I know that one.  I use to watch people show up to work and do their job "when the wind blows" too


----------



## Storm (Oct 6, 2004)

Touch'O'Death said:
			
		

> Well, in that case stripes and tabs are not the same thing. Stripes are cheap peices of electric tape meant to encourage begginers. You can award them when the wind blows, but they represent an effort has been made and have very little to do with half ranking or what not. The half ranks can be represented with an entirly new belt. Don't get me wrong the method you describe is how I was brought up through the art, but in truth the possibilities are endless, and electric tape can be purchased at the dollar store.
> Sean


All belts can be purchased a a store as well!!!  

From what you have said and from what I am reading here then the strip is different to the tab, otherwise what worth would a black tab be on your brown belt and the red on on your black??

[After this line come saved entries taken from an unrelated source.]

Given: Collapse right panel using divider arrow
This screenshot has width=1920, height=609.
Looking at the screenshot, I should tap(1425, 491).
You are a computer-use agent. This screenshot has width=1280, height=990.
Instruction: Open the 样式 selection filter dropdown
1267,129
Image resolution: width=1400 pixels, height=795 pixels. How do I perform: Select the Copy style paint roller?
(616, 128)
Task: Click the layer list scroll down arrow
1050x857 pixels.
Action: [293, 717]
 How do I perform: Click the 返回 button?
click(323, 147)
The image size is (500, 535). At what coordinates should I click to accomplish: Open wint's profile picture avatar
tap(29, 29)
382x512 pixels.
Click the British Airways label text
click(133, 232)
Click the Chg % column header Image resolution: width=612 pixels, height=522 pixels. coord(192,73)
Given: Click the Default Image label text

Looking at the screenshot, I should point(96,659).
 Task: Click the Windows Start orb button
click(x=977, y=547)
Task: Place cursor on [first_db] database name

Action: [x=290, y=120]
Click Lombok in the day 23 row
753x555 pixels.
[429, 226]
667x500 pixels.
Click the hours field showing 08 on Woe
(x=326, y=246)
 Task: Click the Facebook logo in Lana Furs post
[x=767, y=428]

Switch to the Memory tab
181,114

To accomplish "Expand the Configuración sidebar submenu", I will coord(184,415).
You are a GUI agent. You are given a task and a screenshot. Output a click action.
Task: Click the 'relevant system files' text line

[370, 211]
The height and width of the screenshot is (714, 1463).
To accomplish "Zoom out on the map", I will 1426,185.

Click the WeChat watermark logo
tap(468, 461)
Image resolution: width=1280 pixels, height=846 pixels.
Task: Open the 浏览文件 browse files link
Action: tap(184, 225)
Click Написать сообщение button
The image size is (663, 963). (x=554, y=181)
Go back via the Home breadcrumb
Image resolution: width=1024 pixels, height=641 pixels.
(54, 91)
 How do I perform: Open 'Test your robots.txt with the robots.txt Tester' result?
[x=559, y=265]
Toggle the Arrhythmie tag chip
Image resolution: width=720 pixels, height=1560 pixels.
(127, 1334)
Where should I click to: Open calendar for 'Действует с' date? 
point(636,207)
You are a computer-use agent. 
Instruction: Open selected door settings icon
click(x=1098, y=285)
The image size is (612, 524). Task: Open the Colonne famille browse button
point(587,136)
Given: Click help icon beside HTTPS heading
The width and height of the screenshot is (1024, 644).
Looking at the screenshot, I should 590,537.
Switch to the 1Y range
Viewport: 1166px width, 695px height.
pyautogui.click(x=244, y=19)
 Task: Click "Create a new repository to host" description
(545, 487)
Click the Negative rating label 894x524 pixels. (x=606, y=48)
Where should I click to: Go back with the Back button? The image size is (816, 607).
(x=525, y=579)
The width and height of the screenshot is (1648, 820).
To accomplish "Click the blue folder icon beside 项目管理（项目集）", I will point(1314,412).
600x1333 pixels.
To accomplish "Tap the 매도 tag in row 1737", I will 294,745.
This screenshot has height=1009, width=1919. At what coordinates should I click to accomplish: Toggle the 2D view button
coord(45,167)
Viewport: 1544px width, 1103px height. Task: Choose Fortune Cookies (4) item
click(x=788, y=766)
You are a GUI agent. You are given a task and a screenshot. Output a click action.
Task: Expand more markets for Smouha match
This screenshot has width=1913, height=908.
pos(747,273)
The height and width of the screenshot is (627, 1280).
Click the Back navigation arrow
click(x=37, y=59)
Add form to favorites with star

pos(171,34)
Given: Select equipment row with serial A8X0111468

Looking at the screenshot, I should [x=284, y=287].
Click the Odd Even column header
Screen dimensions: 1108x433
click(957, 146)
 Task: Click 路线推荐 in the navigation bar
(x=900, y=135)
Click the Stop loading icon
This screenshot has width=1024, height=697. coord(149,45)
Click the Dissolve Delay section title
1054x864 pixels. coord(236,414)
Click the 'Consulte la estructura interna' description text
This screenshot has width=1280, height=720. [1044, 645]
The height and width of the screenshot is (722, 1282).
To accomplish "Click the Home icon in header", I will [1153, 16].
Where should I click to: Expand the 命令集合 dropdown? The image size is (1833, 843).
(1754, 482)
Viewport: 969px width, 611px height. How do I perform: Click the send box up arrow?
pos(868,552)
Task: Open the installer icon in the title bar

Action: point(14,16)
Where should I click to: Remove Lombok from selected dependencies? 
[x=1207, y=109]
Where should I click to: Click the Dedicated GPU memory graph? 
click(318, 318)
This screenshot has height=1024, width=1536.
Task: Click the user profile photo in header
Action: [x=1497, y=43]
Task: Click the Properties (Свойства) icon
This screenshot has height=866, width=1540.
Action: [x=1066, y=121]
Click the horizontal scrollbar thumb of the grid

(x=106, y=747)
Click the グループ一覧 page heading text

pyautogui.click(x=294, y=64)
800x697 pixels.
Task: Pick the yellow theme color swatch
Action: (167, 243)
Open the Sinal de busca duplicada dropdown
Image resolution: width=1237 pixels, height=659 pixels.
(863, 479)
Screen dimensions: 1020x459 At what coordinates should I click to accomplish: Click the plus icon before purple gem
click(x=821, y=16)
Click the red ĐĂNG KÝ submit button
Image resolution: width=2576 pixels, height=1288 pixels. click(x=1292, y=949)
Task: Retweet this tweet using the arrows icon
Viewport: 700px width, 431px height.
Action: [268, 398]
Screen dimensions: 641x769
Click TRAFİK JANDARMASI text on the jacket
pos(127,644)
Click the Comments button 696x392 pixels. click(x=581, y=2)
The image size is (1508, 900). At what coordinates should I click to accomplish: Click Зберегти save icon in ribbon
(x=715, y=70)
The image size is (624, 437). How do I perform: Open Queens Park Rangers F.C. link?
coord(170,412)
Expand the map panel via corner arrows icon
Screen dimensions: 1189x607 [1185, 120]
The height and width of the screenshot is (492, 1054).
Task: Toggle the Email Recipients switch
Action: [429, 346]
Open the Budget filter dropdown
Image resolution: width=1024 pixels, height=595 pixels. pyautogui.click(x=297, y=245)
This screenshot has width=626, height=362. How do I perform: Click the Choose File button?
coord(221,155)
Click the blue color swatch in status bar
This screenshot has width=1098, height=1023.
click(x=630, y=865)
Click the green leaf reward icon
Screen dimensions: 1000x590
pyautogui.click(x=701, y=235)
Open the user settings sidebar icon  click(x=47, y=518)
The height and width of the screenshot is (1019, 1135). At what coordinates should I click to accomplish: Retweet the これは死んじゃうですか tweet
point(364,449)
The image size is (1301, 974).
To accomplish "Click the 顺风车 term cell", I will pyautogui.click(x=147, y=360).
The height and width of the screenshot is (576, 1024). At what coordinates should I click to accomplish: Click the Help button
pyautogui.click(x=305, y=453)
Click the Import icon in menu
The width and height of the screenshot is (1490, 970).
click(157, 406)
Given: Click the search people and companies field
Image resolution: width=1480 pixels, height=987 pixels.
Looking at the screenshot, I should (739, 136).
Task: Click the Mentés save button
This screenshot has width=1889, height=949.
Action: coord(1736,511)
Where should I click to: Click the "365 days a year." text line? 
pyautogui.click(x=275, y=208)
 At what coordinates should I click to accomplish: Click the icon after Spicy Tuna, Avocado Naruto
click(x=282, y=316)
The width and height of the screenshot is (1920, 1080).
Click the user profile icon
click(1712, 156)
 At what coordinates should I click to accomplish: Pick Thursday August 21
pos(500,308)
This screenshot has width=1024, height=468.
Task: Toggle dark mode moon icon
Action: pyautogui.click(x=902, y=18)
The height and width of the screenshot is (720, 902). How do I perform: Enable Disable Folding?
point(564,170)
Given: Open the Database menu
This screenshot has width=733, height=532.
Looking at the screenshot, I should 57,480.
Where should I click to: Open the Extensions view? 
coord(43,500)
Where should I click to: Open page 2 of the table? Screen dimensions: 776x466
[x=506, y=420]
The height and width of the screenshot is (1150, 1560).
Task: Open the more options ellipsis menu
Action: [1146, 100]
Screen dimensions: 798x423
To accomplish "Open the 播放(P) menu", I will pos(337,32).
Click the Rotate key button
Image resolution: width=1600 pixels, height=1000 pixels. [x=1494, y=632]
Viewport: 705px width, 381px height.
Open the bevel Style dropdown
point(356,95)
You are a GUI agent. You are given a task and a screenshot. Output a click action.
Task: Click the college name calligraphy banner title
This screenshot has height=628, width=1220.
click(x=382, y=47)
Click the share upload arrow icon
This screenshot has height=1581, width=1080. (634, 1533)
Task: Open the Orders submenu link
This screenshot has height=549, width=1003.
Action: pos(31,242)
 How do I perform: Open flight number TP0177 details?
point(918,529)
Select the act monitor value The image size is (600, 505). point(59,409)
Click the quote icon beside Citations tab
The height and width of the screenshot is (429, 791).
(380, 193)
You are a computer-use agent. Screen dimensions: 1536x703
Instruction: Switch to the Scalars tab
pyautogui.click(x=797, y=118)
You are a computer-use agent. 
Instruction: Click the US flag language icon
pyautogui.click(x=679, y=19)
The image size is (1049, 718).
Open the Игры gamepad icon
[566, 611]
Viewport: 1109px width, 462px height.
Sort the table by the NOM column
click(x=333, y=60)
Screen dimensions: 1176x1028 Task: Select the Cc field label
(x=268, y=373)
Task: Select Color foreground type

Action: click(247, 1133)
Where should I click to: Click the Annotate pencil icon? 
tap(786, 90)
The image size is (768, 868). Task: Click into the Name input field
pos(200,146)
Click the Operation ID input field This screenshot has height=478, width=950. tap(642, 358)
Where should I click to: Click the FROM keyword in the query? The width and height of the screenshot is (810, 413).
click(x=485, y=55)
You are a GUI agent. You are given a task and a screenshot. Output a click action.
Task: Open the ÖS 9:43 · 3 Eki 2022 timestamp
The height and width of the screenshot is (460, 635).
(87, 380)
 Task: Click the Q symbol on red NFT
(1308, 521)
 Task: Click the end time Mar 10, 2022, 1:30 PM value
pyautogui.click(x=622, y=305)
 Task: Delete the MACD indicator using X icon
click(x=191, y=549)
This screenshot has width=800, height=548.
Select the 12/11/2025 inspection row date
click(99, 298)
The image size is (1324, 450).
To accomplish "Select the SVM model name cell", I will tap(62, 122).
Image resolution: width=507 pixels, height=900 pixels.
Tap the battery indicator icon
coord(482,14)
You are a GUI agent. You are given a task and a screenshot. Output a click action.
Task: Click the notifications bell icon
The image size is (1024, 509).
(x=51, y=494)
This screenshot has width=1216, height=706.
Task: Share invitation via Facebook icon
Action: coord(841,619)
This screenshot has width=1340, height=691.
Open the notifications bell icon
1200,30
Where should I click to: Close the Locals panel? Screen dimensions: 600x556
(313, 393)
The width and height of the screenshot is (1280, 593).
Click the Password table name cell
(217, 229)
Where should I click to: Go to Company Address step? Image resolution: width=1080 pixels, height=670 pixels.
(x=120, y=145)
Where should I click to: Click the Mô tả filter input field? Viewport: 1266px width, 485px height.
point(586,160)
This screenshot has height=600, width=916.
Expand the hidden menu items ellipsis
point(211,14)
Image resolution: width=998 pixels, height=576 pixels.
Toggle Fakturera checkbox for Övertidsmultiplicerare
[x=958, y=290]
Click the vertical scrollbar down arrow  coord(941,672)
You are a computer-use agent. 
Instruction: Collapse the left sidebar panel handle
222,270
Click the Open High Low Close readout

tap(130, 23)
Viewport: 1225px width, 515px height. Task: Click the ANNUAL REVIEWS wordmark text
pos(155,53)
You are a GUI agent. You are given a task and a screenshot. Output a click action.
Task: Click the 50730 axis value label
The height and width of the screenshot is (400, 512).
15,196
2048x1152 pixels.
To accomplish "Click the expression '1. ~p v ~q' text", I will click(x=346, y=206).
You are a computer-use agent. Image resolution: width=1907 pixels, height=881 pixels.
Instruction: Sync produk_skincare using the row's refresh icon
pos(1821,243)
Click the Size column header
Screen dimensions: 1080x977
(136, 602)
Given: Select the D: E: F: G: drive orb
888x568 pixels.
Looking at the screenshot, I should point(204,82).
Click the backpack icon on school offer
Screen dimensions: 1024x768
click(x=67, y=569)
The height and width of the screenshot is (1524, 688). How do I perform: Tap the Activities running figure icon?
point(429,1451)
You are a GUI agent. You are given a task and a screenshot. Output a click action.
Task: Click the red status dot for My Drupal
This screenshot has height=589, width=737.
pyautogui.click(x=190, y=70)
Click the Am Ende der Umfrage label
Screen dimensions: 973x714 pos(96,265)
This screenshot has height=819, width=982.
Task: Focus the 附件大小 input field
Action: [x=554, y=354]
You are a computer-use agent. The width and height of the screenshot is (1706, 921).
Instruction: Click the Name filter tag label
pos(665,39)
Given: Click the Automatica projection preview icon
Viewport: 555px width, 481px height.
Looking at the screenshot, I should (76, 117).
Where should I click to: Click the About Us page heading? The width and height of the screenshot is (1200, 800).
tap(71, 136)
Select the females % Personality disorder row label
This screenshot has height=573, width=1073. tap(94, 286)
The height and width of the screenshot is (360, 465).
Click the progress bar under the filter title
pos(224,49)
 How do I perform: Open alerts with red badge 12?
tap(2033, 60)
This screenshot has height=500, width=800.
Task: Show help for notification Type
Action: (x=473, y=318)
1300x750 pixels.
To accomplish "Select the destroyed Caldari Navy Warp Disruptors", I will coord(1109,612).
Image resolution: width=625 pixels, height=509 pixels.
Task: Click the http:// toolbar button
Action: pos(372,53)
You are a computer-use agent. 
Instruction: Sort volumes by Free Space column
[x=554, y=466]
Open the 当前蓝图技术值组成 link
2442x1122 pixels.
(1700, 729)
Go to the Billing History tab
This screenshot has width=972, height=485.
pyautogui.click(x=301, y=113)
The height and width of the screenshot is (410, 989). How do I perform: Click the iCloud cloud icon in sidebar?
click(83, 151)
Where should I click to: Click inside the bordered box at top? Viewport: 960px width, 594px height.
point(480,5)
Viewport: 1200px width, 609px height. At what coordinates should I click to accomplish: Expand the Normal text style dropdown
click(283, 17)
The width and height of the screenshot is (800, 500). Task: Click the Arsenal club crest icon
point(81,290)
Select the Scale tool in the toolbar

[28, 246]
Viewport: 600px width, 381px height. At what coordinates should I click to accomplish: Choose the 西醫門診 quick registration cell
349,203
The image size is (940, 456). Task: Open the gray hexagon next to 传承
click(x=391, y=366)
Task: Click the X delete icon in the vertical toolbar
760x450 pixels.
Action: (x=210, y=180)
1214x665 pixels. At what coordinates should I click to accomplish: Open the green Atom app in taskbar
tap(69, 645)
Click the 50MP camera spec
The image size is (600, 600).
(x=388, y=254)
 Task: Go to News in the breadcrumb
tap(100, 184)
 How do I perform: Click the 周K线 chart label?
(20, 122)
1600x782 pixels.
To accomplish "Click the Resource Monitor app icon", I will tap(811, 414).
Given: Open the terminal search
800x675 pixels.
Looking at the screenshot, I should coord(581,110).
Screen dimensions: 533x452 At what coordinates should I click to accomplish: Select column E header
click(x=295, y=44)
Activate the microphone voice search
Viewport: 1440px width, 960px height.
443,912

I tought that most EPAK schools used the same system as we do and that you get thoroughly tested after each 12 moves in the 24 tech system. 12 for a tab 24 for your belt.

rgds


----------



## bzarnett (Oct 6, 2004)

The idea behind a stripe is that it represents a unit of work in a system. A stripe test is informal while a belt test (exam) is formal. A student can fail the stripe tests many time and by the time they go for the final exam they should pass because they have proven through the stripe tests that they know the material.

For a martial art school, its a retention method.

For example, a student working on yellow belt material might get a stripe when:

1) They know the terminology or specific terms and points of logic of the rank.

2) Can demonstrate the techniques and identify elements regarding margin for error.

3) Demonstrate short 1 and block set 1 demonstrating the concept of with.

It can be more detailed. Or less detailed. You might get a stripe for the first 12 techniques, a stripe for the second 12, and a stripe for the forms and sets. Three stripes passed and away you go for the test.

Just some examples...thoughts...points of view.


----------



## Blindside (Oct 7, 2004)

All these stripes, tags, pieces of tape!  Too confusing....  I'm glad we don't use ANY, well until after black, and then I wish we didn't use those....

Lamont


----------



## bzarnett (Oct 7, 2004)

I don't think it really matters about the material. Often its a form of tape though.


----------



## KenpoNoChikara (Oct 8, 2004)

We have stripes for Blue & Green ie: blue w/green stripe, green w/ brown stripe. They have technique and form requirments just like the other ranks.
Kid's get one black stripe on their belts for 100% effort in six classes. Everyone has to be able to sew, though, we only use fabric stripes on the belts. A felt-like material tends to work well, otherwise it's impossible to get them in place on the belt!


----------



## loki09789 (Oct 8, 2004)

bzarnett said:
			
		

> The idea behind a stripe is that it represents a unit of work in a system. A stripe test is informal while a belt test (exam) is formal. A student can fail the stripe tests many time and by the time they go for the final exam they should pass because they have proven through the stripe tests that they know the material.
> 
> For a martial art school, its a retention method.
> 
> ...


Soooo, if these tokens are being used ethically, they are indicators of passing a 'module' within a larger 'unit' of study that, when all the 'modules' are completed will mean successful completion of the 'unit' of study and the student has earned a promotion...

Sounds like effective use of organizing a curriculum into short and long term goal sets/objectives so that students can see how things are connected in small ways and larger conceptual ways as well.

If folks are abusing this system and handing them out for no real valid or reasonable purpose, that can happen with any system that has been corrupted from curriculum organization and used as 'power tools' to satisfy the ego of the leader.


----------